LMRF currently helps target the following ill effects of the aging process:

  • what may be the sole precursor of atherosclerosis;
  • damage to mitochondrial DNA that, ultimately, turns a small proportion of the body's cells into free radical generators, accelerating the ill effects of aging;
and if results go well,
  • age-related macular degeneration (ARMD).

But these novel, preventative approaches to age-related pathology are a subset of a larger set of strategies to treat the ill effects of aging, not as distinct disorders, but rather as a collection of syndromes tied together by a few common threads.


The Problem

  • 100,000 of the 150,000 deaths each day worldwide are age-related; in the U.S., the proportion is over 90%;
  • The average period of disability before death in the U.S. and Britain is 3.5 years or more;
  • The U.S. spends about $80 billion per year on nursing-home care, nearly half paid by taxpayers through Medicaid;
  • Over 60% of Americans would rather not live to 100 (health reasons: 46%; financial reasons: 38%);
  • Nevertheless, 85+ is the fastest-growing demographic in the U.S..

See more on the effects of longer lives without proportionate improvements in health retention on this recent Frontline program.

Paradoxically, humans' living longer can mean suffering longer. 50-year-olds commonly want to live to 100 -- and even expect it, in a much higher proportion than is warranted by current mortality trends. Those over 85 generally don't, but would reconsider if they regained the health of youth so that, if money ran low, they could still go back to work.

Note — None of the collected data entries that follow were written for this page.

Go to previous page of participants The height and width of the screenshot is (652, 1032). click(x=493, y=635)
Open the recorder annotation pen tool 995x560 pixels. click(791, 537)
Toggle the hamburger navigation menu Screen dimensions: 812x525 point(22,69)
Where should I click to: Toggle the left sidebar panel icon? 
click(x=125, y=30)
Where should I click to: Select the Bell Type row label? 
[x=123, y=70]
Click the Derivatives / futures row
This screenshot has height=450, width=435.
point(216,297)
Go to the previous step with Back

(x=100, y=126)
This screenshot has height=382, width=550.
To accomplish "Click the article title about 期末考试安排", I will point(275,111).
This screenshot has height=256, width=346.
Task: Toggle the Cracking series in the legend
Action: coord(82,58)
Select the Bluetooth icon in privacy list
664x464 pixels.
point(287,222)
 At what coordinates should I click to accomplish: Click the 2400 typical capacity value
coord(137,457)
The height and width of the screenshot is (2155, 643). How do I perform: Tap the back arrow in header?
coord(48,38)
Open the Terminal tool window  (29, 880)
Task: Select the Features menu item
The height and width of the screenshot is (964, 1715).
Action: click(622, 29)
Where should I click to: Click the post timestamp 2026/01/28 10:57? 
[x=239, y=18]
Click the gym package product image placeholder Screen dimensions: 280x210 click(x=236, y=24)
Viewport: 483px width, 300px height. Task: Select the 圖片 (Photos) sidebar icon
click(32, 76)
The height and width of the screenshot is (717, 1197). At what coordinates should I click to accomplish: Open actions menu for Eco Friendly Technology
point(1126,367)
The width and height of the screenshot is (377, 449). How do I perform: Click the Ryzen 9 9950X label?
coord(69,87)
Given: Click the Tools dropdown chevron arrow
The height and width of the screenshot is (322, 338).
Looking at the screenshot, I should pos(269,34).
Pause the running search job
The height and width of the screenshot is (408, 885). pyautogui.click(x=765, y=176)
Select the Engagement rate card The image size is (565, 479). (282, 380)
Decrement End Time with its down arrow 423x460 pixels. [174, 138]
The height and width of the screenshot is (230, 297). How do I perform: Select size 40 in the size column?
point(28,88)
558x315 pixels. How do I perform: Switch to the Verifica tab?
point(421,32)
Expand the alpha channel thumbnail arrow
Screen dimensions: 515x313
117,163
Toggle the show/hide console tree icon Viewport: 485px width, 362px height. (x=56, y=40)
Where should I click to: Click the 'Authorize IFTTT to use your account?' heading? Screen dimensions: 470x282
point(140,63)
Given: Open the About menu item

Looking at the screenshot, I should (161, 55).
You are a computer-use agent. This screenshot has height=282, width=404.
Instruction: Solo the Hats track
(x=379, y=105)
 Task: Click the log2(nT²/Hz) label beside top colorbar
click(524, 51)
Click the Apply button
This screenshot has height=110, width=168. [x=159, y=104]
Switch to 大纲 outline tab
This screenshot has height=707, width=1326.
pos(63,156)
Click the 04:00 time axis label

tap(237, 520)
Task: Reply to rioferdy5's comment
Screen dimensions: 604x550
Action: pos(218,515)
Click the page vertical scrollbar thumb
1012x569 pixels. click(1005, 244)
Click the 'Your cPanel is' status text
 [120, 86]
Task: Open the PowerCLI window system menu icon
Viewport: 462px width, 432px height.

Targeting Early Precursors as a Solution

If it is determined that there are just a few intermediaries between the aging process and age-related pathology, then perhaps the former need not be stopped, nor the latter cured, to control the ill effects of aging. A list of seven such intermediaries developed over the past 10 years by biomedical gerontologist Aubrey de Grey and others seems to be the complete list of such intermediaries causing age-related pathology in a normal human lifetime.

De Grey and others have developed a blueprint for addressing these seven intermediaries, called SENS. The first two initiatives to develop the seven strategies of SENS are LysoSENS and MitoSENS, both which LMRF helps fund.

LMRF therefore is not just supporting a disease-by-disease effort, but also what may prove to be an effective assault on the full bulk of the ill effects of aging. In fact, treating age-related pathology as a single targeted entity may be easier than addressing the large catalog of such diseases one by one.

By addressing age-related pathology in this preventative way,

  • reversing the ill effects of aging may prove far lower hanging fruit than even finding a strategy to stop aging, and
  • gains in longevity would be preceded by -- and driven by -- gains in quality of health.
By these strategies, extended life could therefore be achievable, but (fortunately) only with the prerequisite of retention -- or rejuvenation -- of youthful health.